En l’espèce, le renvoi préjudiciel porté devant la CJUE porte sur l’interprétation de l’article 72, paragraphe 1, sous d), ii), de la directive 2014/24/UE sur la passation des marchés publics qui dispose, en outre, que « Les marchés et les accords-cadres peuvent être modifiés sans nouvelle procédure de passation de marché (…) lorsqu’un nouveau contractant remplace celui auquel le pouvoir adjudicateur a initialement attribué le marché (…) à la suite d’une succession universelle ou partielle du contractant initial, à la suite d’opérations de restructuration de société, notamment de rachat, de fusion, d’acquisition ou d’insolvabilité, assurée par un autre opérateur économique qui remplit les critères de sélection qualitative établis initialement, à condition que cela n’entraîne pas d’autres modifications substantielles du marché et ne vise pas à se soustraire à l’application de la présente directive ».

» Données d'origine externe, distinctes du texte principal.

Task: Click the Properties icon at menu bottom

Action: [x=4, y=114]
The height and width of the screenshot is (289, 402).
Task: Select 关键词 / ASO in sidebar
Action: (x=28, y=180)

La CJUE indique ici que par principe, « la substitution d’un nouveau contractant à celui auquel le pouvoir adjudicateur avait initialement attribué le marché doit être considérée comme constituant un changement de l’un des termes essentiels du marché public concerné et, par suite, comme une modification substantielle du marché, qui doit donner lieu à une nouvelle procédure de passation portant sur le marché ainsi modifié ».
Cependant, il apparaît comme une évidence dans la présente affaire « qu’un opérateur économique qui, à la suite de la mise en faillite du contractant initial ayant abouti à la liquidation de celui-ci, n’a repris que les droits et les obligations de ce dernier découlant d’un accord-cadre conclu avec un pouvoir adjudicateur doit être regardé comme ayant succédé à titre partiel à ce contractant initial, à la suite d’opérations de restructuration de société » sans remise en cause des conditions initiales du contrat.
Cette exception justifie ainsi la position de la CJUE calquée sur les conclusions de l’avocat général qui relève que « l’insolvabilité du contractant initial, y compris la faillite qui aboutit à la liquidation de celui-ci, représente une circonstance extraordinaire » permettant « d’introduire une certaine souplesse dans l’application des règles afin de répondre de manière pragmatique à un ensemble de situations extraordinaires, telles que l’insolvabilité de l’adjudicataire, laquelle l’empêche d’exécuter le marché public en cause ».
L’accord-cadre pourra donc être cédé, et ce, afin d’éviter d’accuser tout retard dans son exécution.